Luis Enrique
Vera Manzano
Un día más. Una mañana soleada
más.
Otro automóvil, otro camino
recorrido.
Llega al salón de clases, el suyo,
el del grado en que cursa, y se sienta en aquella banca que está casi al fondo,
la cual también es suya.
Ve los rostros que le rodean;
algunos son aún desconocidos así que en sus pensamientos no se asoma más que la
indiferencia de saber que están ahí, de sentirlos al hablar, de oírlos moverse,
como todos los días…
Otros, sin embargo, lo hacen
sentirse confiado y libre, le irradian felicidad y tranquilidad.
¿Qué mejor que tener un compañero
con el cual no haya que dar explicaciones?
Un compañero que disfrute lo que
él, que se ría como él.
Lo demás es demasiado, lo que es
incomprensible le resulta aturdidor.
Dentro de estos dos niveles de
confianza, estas dos fases en las que se presenta, él resulta atraído, en
particular, por otra distinta: una persona que se une a él, que le da la fuerza
que necesita al sentirse débil.
A ella no le da ni los mismos ojos ni
la misma sonrisa ni las mismas palabras que le da a los otros. Y es que ella
simplemente está. Ella lo ve constantemente y busca en su mirada eso que él
considera muy preciado; su confianza, su cuerpo, sus tristezas.
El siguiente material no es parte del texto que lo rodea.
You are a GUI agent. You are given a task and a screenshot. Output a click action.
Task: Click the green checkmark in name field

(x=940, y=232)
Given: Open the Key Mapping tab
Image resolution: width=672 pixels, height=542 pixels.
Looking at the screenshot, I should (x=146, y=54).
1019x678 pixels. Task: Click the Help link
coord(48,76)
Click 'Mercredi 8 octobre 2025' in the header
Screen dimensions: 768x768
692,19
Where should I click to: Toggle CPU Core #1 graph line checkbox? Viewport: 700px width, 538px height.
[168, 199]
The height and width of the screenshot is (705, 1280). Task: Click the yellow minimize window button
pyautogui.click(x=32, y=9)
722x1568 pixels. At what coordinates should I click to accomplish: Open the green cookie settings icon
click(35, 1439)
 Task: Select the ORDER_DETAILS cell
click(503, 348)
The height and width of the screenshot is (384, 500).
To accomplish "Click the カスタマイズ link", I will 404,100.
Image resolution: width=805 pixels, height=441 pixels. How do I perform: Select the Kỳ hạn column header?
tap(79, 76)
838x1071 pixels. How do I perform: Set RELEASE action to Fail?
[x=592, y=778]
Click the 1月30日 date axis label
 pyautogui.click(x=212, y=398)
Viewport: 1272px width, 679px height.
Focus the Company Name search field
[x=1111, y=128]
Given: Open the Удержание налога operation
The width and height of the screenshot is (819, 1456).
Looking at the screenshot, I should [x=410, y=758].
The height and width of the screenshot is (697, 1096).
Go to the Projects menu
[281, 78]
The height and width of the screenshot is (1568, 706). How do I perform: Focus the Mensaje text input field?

No lo dice ni se lo explica, igual
que cuando uno trata de expresar sus sentimientos hacia la madre propia. Ella
solo está, y lo ama.
Luis Enrique, con cuerpo moreno y
ojos del color de la noche, no se cuestiona mucho acerca del porqué de su
rutina. Las situaciones del futuro se irán dando, y las del presente se
concentran en elegir el sabor de su picada.
Él es una sonrisa andante, sin
mucho trasfondo, sin mucho adorno. Gracias a su calma y su naturalidad, el
mundo aún es un lugar con gente que ríe por reír, porque le gusta.